→ **Data provided**:

════

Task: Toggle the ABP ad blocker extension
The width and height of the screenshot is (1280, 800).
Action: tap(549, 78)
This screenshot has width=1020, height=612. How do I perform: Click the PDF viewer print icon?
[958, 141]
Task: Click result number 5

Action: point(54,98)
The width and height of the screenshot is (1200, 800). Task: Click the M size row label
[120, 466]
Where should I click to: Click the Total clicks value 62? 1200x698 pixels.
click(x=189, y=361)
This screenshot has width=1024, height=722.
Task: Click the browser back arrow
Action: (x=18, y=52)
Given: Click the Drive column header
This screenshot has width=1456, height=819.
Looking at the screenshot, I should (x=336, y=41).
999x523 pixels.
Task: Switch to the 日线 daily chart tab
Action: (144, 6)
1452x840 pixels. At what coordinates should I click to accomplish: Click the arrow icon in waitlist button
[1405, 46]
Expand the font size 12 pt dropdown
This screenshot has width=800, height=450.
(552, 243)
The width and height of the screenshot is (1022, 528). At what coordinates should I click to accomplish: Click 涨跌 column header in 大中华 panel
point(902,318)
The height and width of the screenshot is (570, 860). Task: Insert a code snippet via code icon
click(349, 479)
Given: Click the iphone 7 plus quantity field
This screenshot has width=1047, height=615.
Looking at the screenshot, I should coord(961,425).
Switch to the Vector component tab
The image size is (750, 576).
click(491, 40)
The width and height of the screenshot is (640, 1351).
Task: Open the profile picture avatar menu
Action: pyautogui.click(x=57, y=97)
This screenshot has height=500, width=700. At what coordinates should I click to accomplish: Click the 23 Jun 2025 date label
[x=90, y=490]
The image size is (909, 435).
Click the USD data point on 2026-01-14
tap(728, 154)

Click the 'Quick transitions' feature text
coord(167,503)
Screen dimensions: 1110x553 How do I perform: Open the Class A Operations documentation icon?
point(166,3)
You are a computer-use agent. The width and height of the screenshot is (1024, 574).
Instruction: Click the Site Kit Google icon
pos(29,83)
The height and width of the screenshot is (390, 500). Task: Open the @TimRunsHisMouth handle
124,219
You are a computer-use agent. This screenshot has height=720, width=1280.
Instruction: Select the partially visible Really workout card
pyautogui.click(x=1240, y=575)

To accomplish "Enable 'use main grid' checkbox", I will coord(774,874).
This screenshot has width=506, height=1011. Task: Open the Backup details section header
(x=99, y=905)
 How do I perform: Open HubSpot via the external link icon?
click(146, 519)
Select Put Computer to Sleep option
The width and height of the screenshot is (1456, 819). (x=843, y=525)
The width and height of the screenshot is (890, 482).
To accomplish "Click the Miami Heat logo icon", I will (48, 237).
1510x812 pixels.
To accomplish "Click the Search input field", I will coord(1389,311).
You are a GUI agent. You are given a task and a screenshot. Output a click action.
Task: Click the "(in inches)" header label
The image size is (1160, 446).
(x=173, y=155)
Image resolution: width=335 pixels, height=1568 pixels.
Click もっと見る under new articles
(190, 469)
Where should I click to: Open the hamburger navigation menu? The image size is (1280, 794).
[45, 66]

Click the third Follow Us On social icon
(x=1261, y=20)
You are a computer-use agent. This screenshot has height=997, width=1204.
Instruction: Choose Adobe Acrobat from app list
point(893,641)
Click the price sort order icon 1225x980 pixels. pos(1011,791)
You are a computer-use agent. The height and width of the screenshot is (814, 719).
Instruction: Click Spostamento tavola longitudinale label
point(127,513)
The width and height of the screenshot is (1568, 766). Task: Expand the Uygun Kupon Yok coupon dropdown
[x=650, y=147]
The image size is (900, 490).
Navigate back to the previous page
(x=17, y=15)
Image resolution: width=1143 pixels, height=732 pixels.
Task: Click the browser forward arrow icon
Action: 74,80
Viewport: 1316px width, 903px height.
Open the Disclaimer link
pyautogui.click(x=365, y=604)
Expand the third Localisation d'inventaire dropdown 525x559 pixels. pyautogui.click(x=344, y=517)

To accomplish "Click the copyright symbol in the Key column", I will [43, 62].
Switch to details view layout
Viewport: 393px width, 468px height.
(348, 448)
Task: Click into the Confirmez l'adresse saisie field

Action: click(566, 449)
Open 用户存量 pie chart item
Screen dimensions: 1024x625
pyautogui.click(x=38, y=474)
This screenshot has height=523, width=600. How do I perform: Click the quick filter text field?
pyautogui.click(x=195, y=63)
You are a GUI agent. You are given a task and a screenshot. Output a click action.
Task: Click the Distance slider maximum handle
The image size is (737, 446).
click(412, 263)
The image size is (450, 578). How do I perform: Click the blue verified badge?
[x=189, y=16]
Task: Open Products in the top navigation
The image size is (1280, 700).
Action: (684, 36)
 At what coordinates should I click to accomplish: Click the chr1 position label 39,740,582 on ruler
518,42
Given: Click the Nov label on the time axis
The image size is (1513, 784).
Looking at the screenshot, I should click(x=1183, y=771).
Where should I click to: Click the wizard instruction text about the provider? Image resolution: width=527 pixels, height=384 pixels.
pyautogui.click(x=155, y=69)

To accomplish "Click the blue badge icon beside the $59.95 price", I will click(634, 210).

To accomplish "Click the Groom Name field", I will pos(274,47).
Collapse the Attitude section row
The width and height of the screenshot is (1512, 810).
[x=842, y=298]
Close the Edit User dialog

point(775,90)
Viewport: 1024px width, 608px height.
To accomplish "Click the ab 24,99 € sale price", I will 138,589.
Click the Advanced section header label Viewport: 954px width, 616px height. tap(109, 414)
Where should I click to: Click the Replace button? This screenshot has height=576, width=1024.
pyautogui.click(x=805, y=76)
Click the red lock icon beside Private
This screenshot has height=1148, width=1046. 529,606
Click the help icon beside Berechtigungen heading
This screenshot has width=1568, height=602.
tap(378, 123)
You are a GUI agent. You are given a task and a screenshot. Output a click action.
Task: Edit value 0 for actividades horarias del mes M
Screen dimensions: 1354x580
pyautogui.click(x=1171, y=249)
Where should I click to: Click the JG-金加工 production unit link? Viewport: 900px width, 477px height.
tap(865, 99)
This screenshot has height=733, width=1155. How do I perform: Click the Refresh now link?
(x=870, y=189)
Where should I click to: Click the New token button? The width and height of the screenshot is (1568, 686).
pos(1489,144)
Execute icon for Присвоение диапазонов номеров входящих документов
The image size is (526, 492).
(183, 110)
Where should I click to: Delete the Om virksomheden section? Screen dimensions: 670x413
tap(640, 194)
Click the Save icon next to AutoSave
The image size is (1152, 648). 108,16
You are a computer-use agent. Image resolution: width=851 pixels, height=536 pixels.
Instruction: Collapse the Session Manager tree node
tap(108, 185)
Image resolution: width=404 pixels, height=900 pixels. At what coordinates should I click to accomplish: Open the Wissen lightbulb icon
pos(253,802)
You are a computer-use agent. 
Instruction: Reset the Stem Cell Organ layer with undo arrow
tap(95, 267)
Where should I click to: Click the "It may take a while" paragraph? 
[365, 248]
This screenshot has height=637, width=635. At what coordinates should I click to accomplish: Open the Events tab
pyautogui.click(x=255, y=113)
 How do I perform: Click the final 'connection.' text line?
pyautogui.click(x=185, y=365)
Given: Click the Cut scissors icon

════

→ **What is being asked**:
Each record above needs to be set down again, word for word.

→ **Your response**:
Task: Toggle the ABP ad blocker extension
The width and height of the screenshot is (1280, 800).
Action: tap(549, 78)
This screenshot has width=1020, height=612. How do I perform: Click the PDF viewer print icon?
[958, 141]
Task: Click result number 5

Action: point(54,98)
The width and height of the screenshot is (1200, 800). Task: Click the M size row label
[120, 466]
Where should I click to: Click the Total clicks value 62? 1200x698 pixels.
click(x=189, y=361)
This screenshot has width=1024, height=722.
Task: Click the browser back arrow
Action: (x=18, y=52)
Given: Click the Drive column header
This screenshot has width=1456, height=819.
Looking at the screenshot, I should (x=336, y=41).
999x523 pixels.
Task: Switch to the 日线 daily chart tab
Action: (144, 6)
1452x840 pixels. At what coordinates should I click to accomplish: Click the arrow icon in waitlist button
[1405, 46]
Expand the font size 12 pt dropdown
This screenshot has width=800, height=450.
(552, 243)
The width and height of the screenshot is (1022, 528). At what coordinates should I click to accomplish: Click 涨跌 column header in 大中华 panel
point(902,318)
The height and width of the screenshot is (570, 860). Task: Insert a code snippet via code icon
click(349, 479)
Given: Click the iphone 7 plus quantity field
This screenshot has width=1047, height=615.
Looking at the screenshot, I should coord(961,425).
Switch to the Vector component tab
The image size is (750, 576).
click(491, 40)
The width and height of the screenshot is (640, 1351).
Task: Open the profile picture avatar menu
Action: pyautogui.click(x=57, y=97)
This screenshot has height=500, width=700. At what coordinates should I click to accomplish: Click the 23 Jun 2025 date label
[x=90, y=490]
The image size is (909, 435).
Click the USD data point on 2026-01-14
tap(728, 154)

Click the 'Quick transitions' feature text
coord(167,503)
Screen dimensions: 1110x553 How do I perform: Open the Class A Operations documentation icon?
point(166,3)
You are a computer-use agent. The width and height of the screenshot is (1024, 574).
Instruction: Click the Site Kit Google icon
pos(29,83)
The height and width of the screenshot is (390, 500). Task: Open the @TimRunsHisMouth handle
124,219
You are a computer-use agent. This screenshot has height=720, width=1280.
Instruction: Select the partially visible Really workout card
pyautogui.click(x=1240, y=575)

To accomplish "Enable 'use main grid' checkbox", I will coord(774,874).
This screenshot has width=506, height=1011. Task: Open the Backup details section header
(x=99, y=905)
 How do I perform: Open HubSpot via the external link icon?
click(146, 519)
Select Put Computer to Sleep option
The width and height of the screenshot is (1456, 819). (x=843, y=525)
The width and height of the screenshot is (890, 482).
To accomplish "Click the Miami Heat logo icon", I will (48, 237).
1510x812 pixels.
To accomplish "Click the Search input field", I will coord(1389,311).
You are a GUI agent. You are given a task and a screenshot. Output a click action.
Task: Click the "(in inches)" header label
The image size is (1160, 446).
(x=173, y=155)
Image resolution: width=335 pixels, height=1568 pixels.
Click もっと見る under new articles
(190, 469)
Where should I click to: Open the hamburger navigation menu? The image size is (1280, 794).
[45, 66]

Click the third Follow Us On social icon
(x=1261, y=20)
You are a computer-use agent. This screenshot has height=997, width=1204.
Instruction: Choose Adobe Acrobat from app list
point(893,641)
Click the price sort order icon 1225x980 pixels. pos(1011,791)
You are a computer-use agent. The height and width of the screenshot is (814, 719).
Instruction: Click Spostamento tavola longitudinale label
point(127,513)
The width and height of the screenshot is (1568, 766). Task: Expand the Uygun Kupon Yok coupon dropdown
[x=650, y=147]
The image size is (900, 490).
Navigate back to the previous page
(x=17, y=15)
Image resolution: width=1143 pixels, height=732 pixels.
Task: Click the browser forward arrow icon
Action: 74,80
Viewport: 1316px width, 903px height.
Open the Disclaimer link
pyautogui.click(x=365, y=604)
Expand the third Localisation d'inventaire dropdown 525x559 pixels. pyautogui.click(x=344, y=517)

To accomplish "Click the copyright symbol in the Key column", I will [43, 62].
Switch to details view layout
Viewport: 393px width, 468px height.
(348, 448)
Task: Click into the Confirmez l'adresse saisie field

Action: click(566, 449)
Open 用户存量 pie chart item
Screen dimensions: 1024x625
pyautogui.click(x=38, y=474)
This screenshot has height=523, width=600. How do I perform: Click the quick filter text field?
pyautogui.click(x=195, y=63)
You are a GUI agent. You are given a task and a screenshot. Output a click action.
Task: Click the Distance slider maximum handle
The image size is (737, 446).
click(412, 263)
The image size is (450, 578). How do I perform: Click the blue verified badge?
[x=189, y=16]
Task: Open Products in the top navigation
The image size is (1280, 700).
Action: (684, 36)
 At what coordinates should I click to accomplish: Click the chr1 position label 39,740,582 on ruler
518,42
Given: Click the Nov label on the time axis
The image size is (1513, 784).
Looking at the screenshot, I should click(x=1183, y=771).
Where should I click to: Click the wizard instruction text about the provider? Image resolution: width=527 pixels, height=384 pixels.
pyautogui.click(x=155, y=69)

To accomplish "Click the blue badge icon beside the $59.95 price", I will click(634, 210).

To accomplish "Click the Groom Name field", I will pos(274,47).
Collapse the Attitude section row
The width and height of the screenshot is (1512, 810).
[x=842, y=298]
Close the Edit User dialog

point(775,90)
Viewport: 1024px width, 608px height.
To accomplish "Click the ab 24,99 € sale price", I will 138,589.
Click the Advanced section header label Viewport: 954px width, 616px height. tap(109, 414)
Where should I click to: Click the Replace button? This screenshot has height=576, width=1024.
pyautogui.click(x=805, y=76)
Click the red lock icon beside Private
This screenshot has height=1148, width=1046. 529,606
Click the help icon beside Berechtigungen heading
This screenshot has width=1568, height=602.
tap(378, 123)
You are a GUI agent. You are given a task and a screenshot. Output a click action.
Task: Edit value 0 for actividades horarias del mes M
Screen dimensions: 1354x580
pyautogui.click(x=1171, y=249)
Where should I click to: Click the JG-金加工 production unit link? Viewport: 900px width, 477px height.
tap(865, 99)
This screenshot has height=733, width=1155. How do I perform: Click the Refresh now link?
(x=870, y=189)
Where should I click to: Click the New token button? The width and height of the screenshot is (1568, 686).
pos(1489,144)
Execute icon for Присвоение диапазонов номеров входящих документов
The image size is (526, 492).
(183, 110)
Where should I click to: Delete the Om virksomheden section? Screen dimensions: 670x413
tap(640, 194)
Click the Save icon next to AutoSave
The image size is (1152, 648). 108,16
You are a computer-use agent. Image resolution: width=851 pixels, height=536 pixels.
Instruction: Collapse the Session Manager tree node
tap(108, 185)
Image resolution: width=404 pixels, height=900 pixels. At what coordinates should I click to accomplish: Open the Wissen lightbulb icon
pos(253,802)
You are a computer-use agent. 
Instruction: Reset the Stem Cell Organ layer with undo arrow
tap(95, 267)
Where should I click to: Click the "It may take a while" paragraph? 
[365, 248]
This screenshot has height=637, width=635. At what coordinates should I click to accomplish: Open the Events tab
pyautogui.click(x=255, y=113)
 How do I perform: Click the final 'connection.' text line?
pyautogui.click(x=185, y=365)
Given: Click the Cut scissors icon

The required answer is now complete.